“El infierno está empedrado de buenas intenciones” dice un proverbio español el cual significa que de nada sirven los buenos propósitos si no van acompañados de las obras. Pienso en ello al saber que a menos de ocho meses de concluir con su periodo, la Comisión Permanente de Cultura de la LXIII Legislatura del Congreso Libre y Soberano de Hidalgo, junto con la Secretaría de Cultura de la entidad, han tomado la iniciativa “Diálogos por la Cultura”, esto con el objetivo de “sentar las bases para fortalecer el marco jurídico en materia de Cultura y protección de Derechos Culturales”. Es decir, pretenden crear, e intuyo aprobar, la Ley de Cultura del Estado de Hidalgo.

A propósito de ello es prudente recordar las experiencias pasadas, las cuales tuvieron como resultado dos iniciativas de ley hechas al vapor, copiadas de otros estados de la república –y otras partes del mundo- redactadas sin la opinión de los actores culturales y como mera ocurrencia de legisladores “apasionados de la cultura y las artes” que sólo hicieron evidente su desconocimiento teórico.

A la luz de este proceso que han iniciado, observo la cuesta demasiado empinada y el trayecto muy atropellado para lograr consenso; tener un verdadero debate, organizar foros de consulta, consolidar un consejo redactor que cuente con especialistas en cada área que atañe a la materia, realizar las negociaciones legislativas y votación de la ley (recordemos que en el caso de que el día de la votación asistieran todos los legisladores, serían necesarios 16 votos a favor de los 30 diputados que integran la Legislatura).

Desconozco de quién fue la ocurrencia de iniciar un proceso de esta envergadura.
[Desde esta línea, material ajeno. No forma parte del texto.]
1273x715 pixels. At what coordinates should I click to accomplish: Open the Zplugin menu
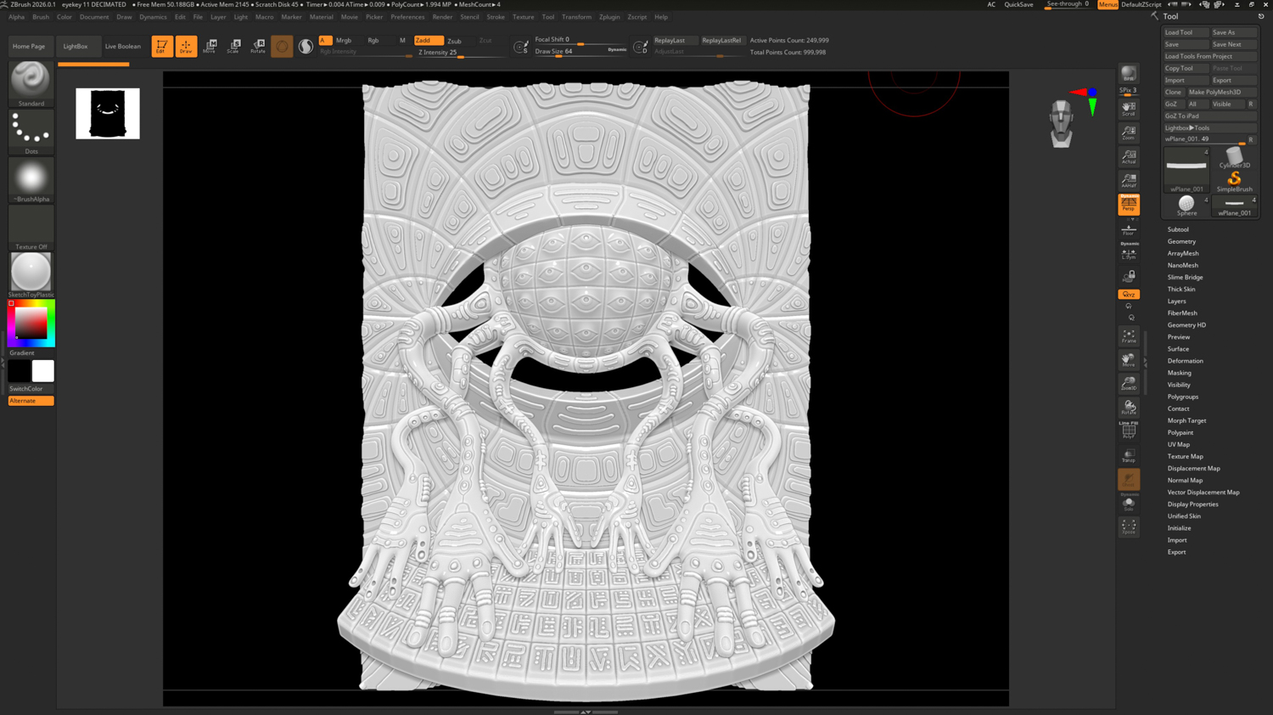[609, 17]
Pero lo que sí sé, porque profesionalmente lo he experimentado, es que para que una ley no sea letra muerta, requiere una definición muy clara de los términos, alcances y limitantes de la misma, así como del consenso social.
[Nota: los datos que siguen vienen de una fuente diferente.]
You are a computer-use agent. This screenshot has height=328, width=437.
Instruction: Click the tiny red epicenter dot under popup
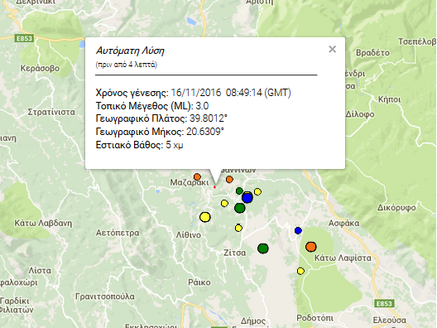(214, 187)
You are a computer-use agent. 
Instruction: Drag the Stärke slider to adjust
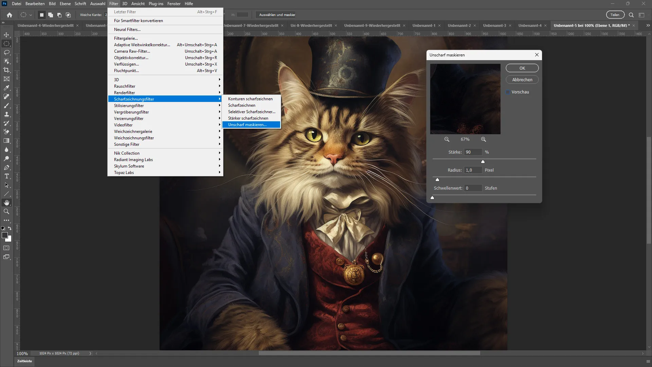(483, 161)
Sin embargo, tengo la impresión de que esto no ha sido considerado, pues en la campaña en redes sociales que han iniciado para convocar a los Diálogos no está presente ningún creador, investigador, académico, trabajador de la cultura, intelectual o interprete de Hidalgo. También es notorio que para las 11 mesas que han organizado, una cuarta parte de los ponentes son especialistas que nada tienen que ver con el estado y las otras tres cuartas partes poco o nada pueden aportar desde el sustrato teórico, que es a final de cuentas lo que se requiere para la redacción de una ley.

En lo personal, tengo demasiadas dudas sobre lo que pretenden y lo que están haciendo. Por ejemplo: ¿Esta ley va a dar más presupuesto? ¿Solucionará problemas de fomento cultural, preservación del patrimonio, creación de públicos? ¿Permitirá tener funcionarios mejor preparados y con un perfil de sensibilización para la cultura y las artes? ¿Garantizará que los ciudadanos puedan acceder a los bienes y servicios culturales como una obligación del Estado? ¿Estará alineada a la Ley General de Cultura y Bienes Culturales? ¿Habrá alguien que haga algo para impedir que esta ocurrencia prospere?¿Alguna vez, en el Estado, podremos hacer una Ley bien?